Truxel opened his mouth to speak, but Skye was on a roll and she wasn’t going to stop now. “You risked the lives of my deputies. You spoke about information of which you only have a partial understanding. You’ve undermined the entire department and made all of our jobs more difficult. Maybe there is no
cult
in Santa Louisa, but it’s a damn criminal enterprise and I will put a stop to it. And if I don’t, I’m confident that if Tom is elected to replace me, he’ll do exactly what I would.”

She turned and walked down the hall to her office. She closed the door behind her. She could still see the bullpen through the glass, and she resisted the urge to close her shades. Instead, she sat at her desk and picked up the phone. It was an act; she had no one to call and nothing to say. Her heart beat rapidly. She’d never gotten in Truxel’s face like that before,
especially
in front of others.

She was done.

Her cell phone rang and she dropped the landline and picked up her personal phone. “Skye?”

“Who’s this?”

“Um, it’s uh, Zach Padilla. I, um, am the new, uh, tech with the crime scene unit? Dr. Fielding, he um, he said to call you directly.”

It took Skye a moment to place him. “You’re the kid from Cal Tech I hired last month.”

“Yeah, that’s me.”

“And?”

“And, um, I love my job—thank you so much for the opportunity. I won’t let you down.”

Skye rubbed her temples. “You called me to tell me you love your job?”

“No. Of course not. I, um, called because I traced the storage unit. You asked Dr. Fielding to assign someone. He assigned me.”

She looked at her watch. It wasn’t even eleven in the morning. “That was fast.”

“I hope it’s okay that I called your cell phone.”

“Yes. As long as you have information.”

“Oh! Yes, of course I do! Okay, well, the bank’s records were incomplete, but I went to the estate manager and talked my way into accessing the original computer records from the storage facility. It took me a while, but I found out that unit 214 had been rented to Paul and Olivia Hangstrom of Santa Louisa. The address for them was old—Mr. Hangstrom died two years ago and the house was sold. Mrs. Hangstrom died at an assisted care facility a year after that. It appears that the unit was paid through the year, but no one renewed it and the bank tried to contact the Hangstroms but couldn’t, and there was no next of kin on the storage records.”

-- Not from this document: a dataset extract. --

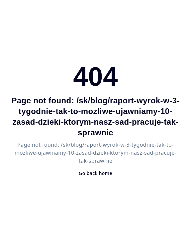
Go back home (95, 173)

“I’m assuming they both died of natural causes?”

“Yeah—they were in their eighties.”

“I need their last known address, next of kin, anything you can get me. And their death certificates. Can you do that?”

“Uh, sure. Now?”

She paused. “Yes, now would be good.”

“Okay. I’ll email everything I find.”

“Thanks.” She hung up.

A knock on her door startled her. “Come in,” she called.

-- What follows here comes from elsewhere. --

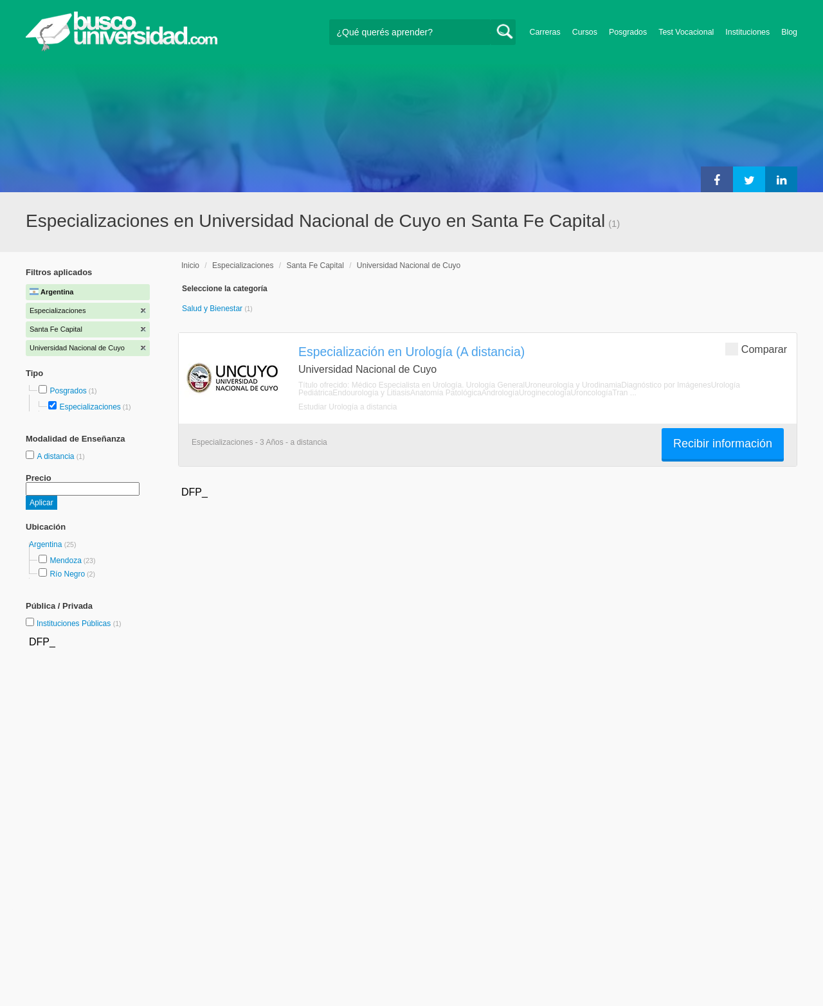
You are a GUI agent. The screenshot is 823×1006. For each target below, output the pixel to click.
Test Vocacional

Assistant Sheriff Thomas Williams stepped in. He closed the door behind him. “Skye, I’m sorry about that press conference.”

She tried to dismiss it, but found that she couldn’t. “Truxel is trouble.”

“I didn’t know about the press conference until they showed up. I tried to stop it. I don’t want Juan jammed up any more than you do. But the evidence… ”

“I know about the evidence, and I’m going to find Juan and figure out what happened.”

“I just want you to know that if I win, I want you here. You’re a good cop, and while I don’t agree with everything you’ve done or how you’ve done it, that doesn’t change my opinion.”